:: STORED ROWS ::
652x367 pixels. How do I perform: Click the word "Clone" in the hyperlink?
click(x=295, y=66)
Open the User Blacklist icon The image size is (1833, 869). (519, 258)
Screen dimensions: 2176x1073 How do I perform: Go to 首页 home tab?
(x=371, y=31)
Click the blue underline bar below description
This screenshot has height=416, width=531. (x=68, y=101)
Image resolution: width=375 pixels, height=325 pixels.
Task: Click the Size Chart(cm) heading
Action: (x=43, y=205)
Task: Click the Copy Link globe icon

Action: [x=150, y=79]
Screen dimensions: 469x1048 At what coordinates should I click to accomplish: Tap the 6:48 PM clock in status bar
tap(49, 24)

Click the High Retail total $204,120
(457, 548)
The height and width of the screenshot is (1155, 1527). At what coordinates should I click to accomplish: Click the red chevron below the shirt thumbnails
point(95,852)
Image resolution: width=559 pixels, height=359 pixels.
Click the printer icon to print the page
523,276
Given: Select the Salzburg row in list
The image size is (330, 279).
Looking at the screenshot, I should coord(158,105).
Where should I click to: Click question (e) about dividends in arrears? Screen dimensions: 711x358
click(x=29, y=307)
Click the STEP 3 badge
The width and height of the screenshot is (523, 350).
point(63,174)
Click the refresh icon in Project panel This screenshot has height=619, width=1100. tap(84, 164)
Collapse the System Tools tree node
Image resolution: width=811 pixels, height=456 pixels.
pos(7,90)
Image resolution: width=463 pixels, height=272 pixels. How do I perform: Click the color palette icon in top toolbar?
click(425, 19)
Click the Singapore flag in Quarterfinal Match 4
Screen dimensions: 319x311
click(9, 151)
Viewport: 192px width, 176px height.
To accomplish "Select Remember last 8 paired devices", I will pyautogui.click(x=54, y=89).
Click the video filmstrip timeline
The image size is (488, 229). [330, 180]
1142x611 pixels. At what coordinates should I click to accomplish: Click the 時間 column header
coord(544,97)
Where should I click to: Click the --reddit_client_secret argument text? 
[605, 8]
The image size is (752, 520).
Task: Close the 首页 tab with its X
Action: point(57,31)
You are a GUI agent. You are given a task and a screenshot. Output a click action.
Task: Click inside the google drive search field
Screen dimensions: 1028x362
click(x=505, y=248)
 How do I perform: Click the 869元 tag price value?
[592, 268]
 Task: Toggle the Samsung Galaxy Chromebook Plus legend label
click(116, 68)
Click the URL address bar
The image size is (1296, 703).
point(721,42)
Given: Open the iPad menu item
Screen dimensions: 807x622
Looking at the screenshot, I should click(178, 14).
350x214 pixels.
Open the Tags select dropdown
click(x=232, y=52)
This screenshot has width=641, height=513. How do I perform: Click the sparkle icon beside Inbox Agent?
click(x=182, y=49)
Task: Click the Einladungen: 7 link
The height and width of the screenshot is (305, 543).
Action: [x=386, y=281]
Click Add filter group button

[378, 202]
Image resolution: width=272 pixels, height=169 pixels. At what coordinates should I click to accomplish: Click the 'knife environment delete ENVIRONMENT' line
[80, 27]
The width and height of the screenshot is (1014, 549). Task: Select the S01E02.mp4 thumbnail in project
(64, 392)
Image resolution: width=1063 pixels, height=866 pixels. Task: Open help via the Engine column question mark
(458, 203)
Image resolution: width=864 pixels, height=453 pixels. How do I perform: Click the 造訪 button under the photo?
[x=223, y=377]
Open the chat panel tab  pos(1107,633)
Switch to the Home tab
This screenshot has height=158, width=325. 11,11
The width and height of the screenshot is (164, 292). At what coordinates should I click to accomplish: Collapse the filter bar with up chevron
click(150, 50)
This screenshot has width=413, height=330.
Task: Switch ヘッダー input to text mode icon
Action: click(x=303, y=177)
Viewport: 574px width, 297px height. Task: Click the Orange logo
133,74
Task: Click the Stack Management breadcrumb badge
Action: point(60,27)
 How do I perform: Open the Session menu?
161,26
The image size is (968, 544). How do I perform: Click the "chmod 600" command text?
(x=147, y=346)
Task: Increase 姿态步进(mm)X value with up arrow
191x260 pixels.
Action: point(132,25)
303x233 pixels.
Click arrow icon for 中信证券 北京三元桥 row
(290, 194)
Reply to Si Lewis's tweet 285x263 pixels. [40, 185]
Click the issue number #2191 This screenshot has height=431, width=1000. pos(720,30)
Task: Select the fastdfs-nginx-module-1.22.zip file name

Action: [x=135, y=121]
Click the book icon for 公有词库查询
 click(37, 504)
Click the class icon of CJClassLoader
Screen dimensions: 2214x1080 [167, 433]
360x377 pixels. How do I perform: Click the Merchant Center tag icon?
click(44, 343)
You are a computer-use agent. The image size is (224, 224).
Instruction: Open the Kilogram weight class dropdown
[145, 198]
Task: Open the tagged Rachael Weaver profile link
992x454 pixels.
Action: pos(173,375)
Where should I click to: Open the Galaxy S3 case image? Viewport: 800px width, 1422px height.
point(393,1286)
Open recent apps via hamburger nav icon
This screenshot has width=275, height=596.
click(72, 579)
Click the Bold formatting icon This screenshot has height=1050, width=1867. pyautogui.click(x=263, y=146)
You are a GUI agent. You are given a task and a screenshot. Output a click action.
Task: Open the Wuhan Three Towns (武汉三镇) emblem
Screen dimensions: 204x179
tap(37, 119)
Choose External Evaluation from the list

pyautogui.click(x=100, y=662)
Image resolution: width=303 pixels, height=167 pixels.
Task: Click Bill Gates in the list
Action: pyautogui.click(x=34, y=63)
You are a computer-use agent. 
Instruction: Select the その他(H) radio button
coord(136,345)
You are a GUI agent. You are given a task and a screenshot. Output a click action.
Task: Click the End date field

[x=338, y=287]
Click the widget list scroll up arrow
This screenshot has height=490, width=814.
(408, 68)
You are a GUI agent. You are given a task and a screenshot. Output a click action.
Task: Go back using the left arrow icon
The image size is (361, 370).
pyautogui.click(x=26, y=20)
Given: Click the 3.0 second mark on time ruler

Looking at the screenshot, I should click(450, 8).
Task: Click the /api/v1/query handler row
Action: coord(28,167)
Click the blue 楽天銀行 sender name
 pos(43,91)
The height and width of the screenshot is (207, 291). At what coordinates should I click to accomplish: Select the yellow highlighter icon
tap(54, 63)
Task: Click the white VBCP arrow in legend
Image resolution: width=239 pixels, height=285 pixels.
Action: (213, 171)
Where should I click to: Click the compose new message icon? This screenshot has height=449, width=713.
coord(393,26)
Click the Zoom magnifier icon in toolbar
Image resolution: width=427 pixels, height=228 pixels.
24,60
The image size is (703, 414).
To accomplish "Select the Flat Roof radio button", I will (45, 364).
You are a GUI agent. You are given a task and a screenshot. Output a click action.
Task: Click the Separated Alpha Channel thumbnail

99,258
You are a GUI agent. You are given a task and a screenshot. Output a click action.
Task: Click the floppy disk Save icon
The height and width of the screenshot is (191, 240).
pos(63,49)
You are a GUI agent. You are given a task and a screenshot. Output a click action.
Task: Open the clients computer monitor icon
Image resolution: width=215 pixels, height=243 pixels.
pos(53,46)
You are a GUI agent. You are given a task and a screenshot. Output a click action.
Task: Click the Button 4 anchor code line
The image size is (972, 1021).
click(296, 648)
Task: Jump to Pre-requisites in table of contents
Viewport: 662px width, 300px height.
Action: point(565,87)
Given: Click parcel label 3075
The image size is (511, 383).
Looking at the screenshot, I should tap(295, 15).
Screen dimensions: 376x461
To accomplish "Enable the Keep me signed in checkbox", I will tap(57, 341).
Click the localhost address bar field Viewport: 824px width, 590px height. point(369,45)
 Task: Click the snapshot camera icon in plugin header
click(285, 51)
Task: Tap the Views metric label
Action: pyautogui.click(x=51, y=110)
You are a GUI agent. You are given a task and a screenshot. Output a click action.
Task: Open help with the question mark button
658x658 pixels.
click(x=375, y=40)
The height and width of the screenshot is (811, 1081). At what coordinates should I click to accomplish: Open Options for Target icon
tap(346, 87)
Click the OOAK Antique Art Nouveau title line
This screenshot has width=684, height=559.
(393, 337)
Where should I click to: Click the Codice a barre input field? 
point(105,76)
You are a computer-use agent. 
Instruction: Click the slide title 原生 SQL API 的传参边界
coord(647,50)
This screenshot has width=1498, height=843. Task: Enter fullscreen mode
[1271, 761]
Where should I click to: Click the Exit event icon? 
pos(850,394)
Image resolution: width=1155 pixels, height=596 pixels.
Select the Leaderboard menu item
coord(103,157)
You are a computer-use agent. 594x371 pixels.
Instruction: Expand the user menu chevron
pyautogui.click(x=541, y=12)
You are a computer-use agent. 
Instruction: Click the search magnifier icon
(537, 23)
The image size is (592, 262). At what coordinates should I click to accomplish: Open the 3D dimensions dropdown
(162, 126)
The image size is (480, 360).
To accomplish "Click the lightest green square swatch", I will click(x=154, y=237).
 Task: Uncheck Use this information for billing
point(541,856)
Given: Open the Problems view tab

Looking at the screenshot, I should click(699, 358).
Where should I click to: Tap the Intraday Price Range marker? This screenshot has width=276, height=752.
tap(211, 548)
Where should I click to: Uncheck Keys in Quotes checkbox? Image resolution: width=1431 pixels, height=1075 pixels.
:::
WHAT THE TASK REQUIRES:
Output the lines exactly as they appear, from the line with "Viewport: 192px width, 176px height." up to and including the line with "coord(544,97)".

ANSWER BELOW:
Viewport: 192px width, 176px height.
To accomplish "Select Remember last 8 paired devices", I will pyautogui.click(x=54, y=89).
Click the video filmstrip timeline
The image size is (488, 229). [330, 180]
1142x611 pixels. At what coordinates should I click to accomplish: Click the 時間 column header
coord(544,97)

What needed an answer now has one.